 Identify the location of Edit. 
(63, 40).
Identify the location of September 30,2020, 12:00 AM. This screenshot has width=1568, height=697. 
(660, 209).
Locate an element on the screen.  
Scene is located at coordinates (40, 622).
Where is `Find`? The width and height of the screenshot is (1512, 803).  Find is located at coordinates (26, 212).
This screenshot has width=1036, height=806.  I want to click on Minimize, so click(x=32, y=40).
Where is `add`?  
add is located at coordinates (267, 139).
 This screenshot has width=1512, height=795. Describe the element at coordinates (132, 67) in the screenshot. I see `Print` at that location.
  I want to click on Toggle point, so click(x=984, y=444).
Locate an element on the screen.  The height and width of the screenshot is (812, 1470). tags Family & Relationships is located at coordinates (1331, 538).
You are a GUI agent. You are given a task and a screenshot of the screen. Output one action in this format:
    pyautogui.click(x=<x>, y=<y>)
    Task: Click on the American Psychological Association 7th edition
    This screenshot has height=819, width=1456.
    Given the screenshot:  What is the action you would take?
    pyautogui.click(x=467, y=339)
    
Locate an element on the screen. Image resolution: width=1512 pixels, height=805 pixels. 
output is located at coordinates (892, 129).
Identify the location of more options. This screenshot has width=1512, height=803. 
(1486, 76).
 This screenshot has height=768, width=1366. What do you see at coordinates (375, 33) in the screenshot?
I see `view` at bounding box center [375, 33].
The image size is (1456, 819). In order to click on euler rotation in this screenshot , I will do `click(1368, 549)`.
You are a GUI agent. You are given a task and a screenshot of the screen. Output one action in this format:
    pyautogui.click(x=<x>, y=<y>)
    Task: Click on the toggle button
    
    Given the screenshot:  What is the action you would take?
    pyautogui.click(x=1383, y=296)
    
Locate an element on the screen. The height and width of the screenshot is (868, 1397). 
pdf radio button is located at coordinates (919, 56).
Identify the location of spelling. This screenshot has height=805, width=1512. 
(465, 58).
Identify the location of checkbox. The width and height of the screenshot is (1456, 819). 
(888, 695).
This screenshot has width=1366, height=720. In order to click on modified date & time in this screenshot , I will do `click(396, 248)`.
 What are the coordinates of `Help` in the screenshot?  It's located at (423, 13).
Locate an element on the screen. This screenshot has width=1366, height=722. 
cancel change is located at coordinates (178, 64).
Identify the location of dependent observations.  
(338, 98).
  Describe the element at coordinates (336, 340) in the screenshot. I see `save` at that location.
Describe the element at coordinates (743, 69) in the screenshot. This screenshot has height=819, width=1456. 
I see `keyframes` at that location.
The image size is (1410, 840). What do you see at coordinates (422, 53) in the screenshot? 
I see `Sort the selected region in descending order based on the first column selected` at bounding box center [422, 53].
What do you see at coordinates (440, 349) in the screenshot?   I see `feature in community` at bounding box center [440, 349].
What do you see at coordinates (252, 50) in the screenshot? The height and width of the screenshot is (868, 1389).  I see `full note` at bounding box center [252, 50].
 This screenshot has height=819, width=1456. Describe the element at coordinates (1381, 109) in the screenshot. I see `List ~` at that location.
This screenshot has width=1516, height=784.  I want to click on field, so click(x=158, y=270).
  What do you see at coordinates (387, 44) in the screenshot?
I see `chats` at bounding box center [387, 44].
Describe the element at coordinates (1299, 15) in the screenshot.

Problem details: Copy all of the entries above word for word.

Finished answer:
 Identify the location of Edit. 
(63, 40).
Identify the location of September 30,2020, 12:00 AM. This screenshot has width=1568, height=697. 
(660, 209).
Locate an element on the screen.  
Scene is located at coordinates (40, 622).
Where is `Find`? The width and height of the screenshot is (1512, 803).  Find is located at coordinates (26, 212).
This screenshot has width=1036, height=806.  I want to click on Minimize, so click(x=32, y=40).
Where is `add`?  
add is located at coordinates (267, 139).
 This screenshot has width=1512, height=795. Describe the element at coordinates (132, 67) in the screenshot. I see `Print` at that location.
  I want to click on Toggle point, so click(x=984, y=444).
Locate an element on the screen.  The height and width of the screenshot is (812, 1470). tags Family & Relationships is located at coordinates (1331, 538).
You are a GUI agent. You are given a task and a screenshot of the screen. Output one action in this format:
    pyautogui.click(x=<x>, y=<y>)
    Task: Click on the American Psychological Association 7th edition
    This screenshot has height=819, width=1456.
    Given the screenshot:  What is the action you would take?
    pyautogui.click(x=467, y=339)
    
Locate an element on the screen. Image resolution: width=1512 pixels, height=805 pixels. 
output is located at coordinates (892, 129).
Identify the location of more options. This screenshot has width=1512, height=803. 
(1486, 76).
 This screenshot has height=768, width=1366. What do you see at coordinates (375, 33) in the screenshot?
I see `view` at bounding box center [375, 33].
The image size is (1456, 819). In order to click on euler rotation in this screenshot , I will do `click(1368, 549)`.
You are a GUI agent. You are given a task and a screenshot of the screen. Output one action in this format:
    pyautogui.click(x=<x>, y=<y>)
    Task: Click on the toggle button
    
    Given the screenshot:  What is the action you would take?
    pyautogui.click(x=1383, y=296)
    
Locate an element on the screen. The height and width of the screenshot is (868, 1397). 
pdf radio button is located at coordinates (919, 56).
Identify the location of spelling. This screenshot has height=805, width=1512. 
(465, 58).
Identify the location of checkbox. The width and height of the screenshot is (1456, 819). 
(888, 695).
This screenshot has width=1366, height=720. In order to click on modified date & time in this screenshot , I will do `click(396, 248)`.
 What are the coordinates of `Help` in the screenshot?  It's located at (423, 13).
Locate an element on the screen. This screenshot has width=1366, height=722. 
cancel change is located at coordinates (178, 64).
Identify the location of dependent observations.  
(338, 98).
  Describe the element at coordinates (336, 340) in the screenshot. I see `save` at that location.
Describe the element at coordinates (743, 69) in the screenshot. This screenshot has height=819, width=1456. 
I see `keyframes` at that location.
The image size is (1410, 840). What do you see at coordinates (422, 53) in the screenshot? 
I see `Sort the selected region in descending order based on the first column selected` at bounding box center [422, 53].
What do you see at coordinates (440, 349) in the screenshot?   I see `feature in community` at bounding box center [440, 349].
What do you see at coordinates (252, 50) in the screenshot? The height and width of the screenshot is (868, 1389).  I see `full note` at bounding box center [252, 50].
 This screenshot has height=819, width=1456. Describe the element at coordinates (1381, 109) in the screenshot. I see `List ~` at that location.
This screenshot has width=1516, height=784.  I want to click on field, so click(x=158, y=270).
  What do you see at coordinates (387, 44) in the screenshot?
I see `chats` at bounding box center [387, 44].
Describe the element at coordinates (1299, 15) in the screenshot.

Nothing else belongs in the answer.